Me eché en el sofá del salón y no tardé en dormirme. Ya no tenía dolor de cabeza, y las pesadillas se habían ido esfumando. Al principio, una noche de sueño completo era como una victoria. Ahora, lentamente, se había ido convirtiendo en mi rutina. Eso le dije a Kauffman unos días antes, en una llamada en la que cancelé mis citas con él. Él se alegró por mí, aunque le apenaba alejarse de aquel caso tan interesante. Dijo que le hubiera gustado seguir con la hipnosis. Comprender de dónde había sacado aquella especie de premonición. Mi consejo fue que lo olvidara si no quería terminar viendo su nombre mezclado en las estanterías de ocultismo de los centros comerciales…
Pero esa noche, en Dublín, después de haber caído en el sueño de aquella feliz borrachera, ocurrió otra vez.
Abrí los ojos en medio de la noche y vi a mi madre sentada en la mesa del salón, con su bata verde, mirándome.

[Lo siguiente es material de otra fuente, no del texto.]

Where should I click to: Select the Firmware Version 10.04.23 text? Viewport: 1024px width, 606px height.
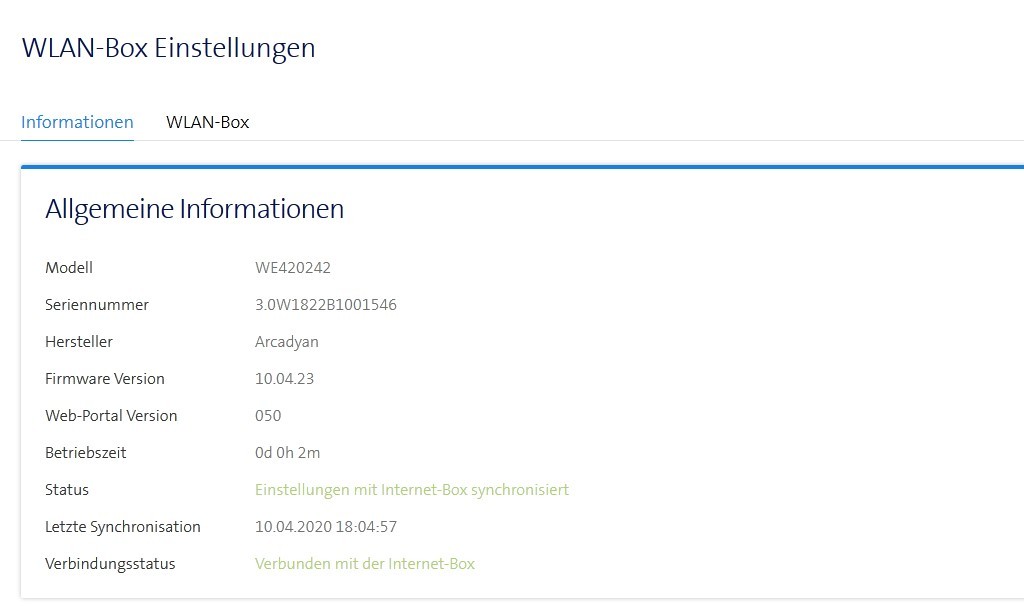[286, 378]
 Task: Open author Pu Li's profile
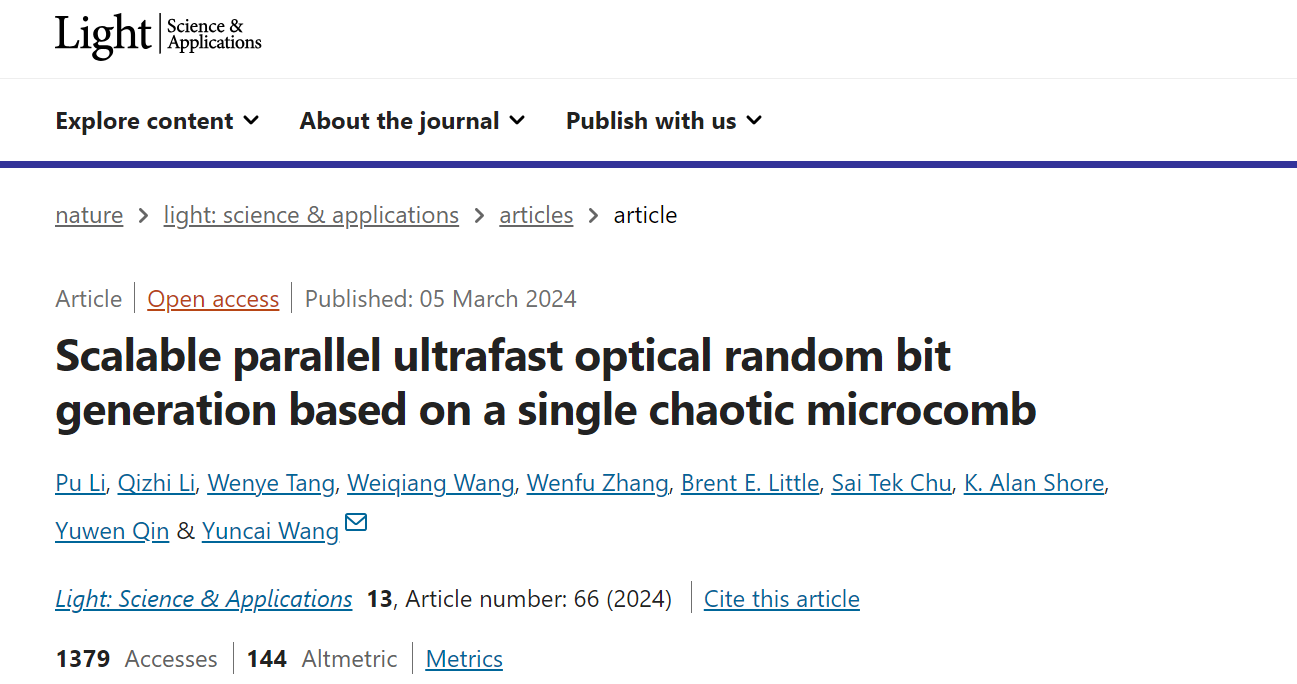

Esta vez no tenía ninguna muestra de la enfermedad en su piel. Su cabello estaba allí, tan sano y brillante como siempre. Sus ojos entornados, con una sonrisa entre los labios.
Me señalaba el piano, el viejo piano de pared. Me estaba diciendo que fuera hacia él, que tocara para ella una vez más, como cuando era niño. En esas tardes de lluvia en las que ella tarareaba las piezas que yo tenía que ensayar una y otra vez.
Lo hice. Me senté en el taburete, abrí la tapa y empecé a tocar. Una melodía lenta, preciosa, que parecía haber estado allí siempre, esperándome. Una pieza entera, revelada en el sueño.
Cuando me desperté, mi madre ya no estaba, pero la música seguía allí en mi mente.
Le di las gracias, busqué un cuaderno y me puse a escribir.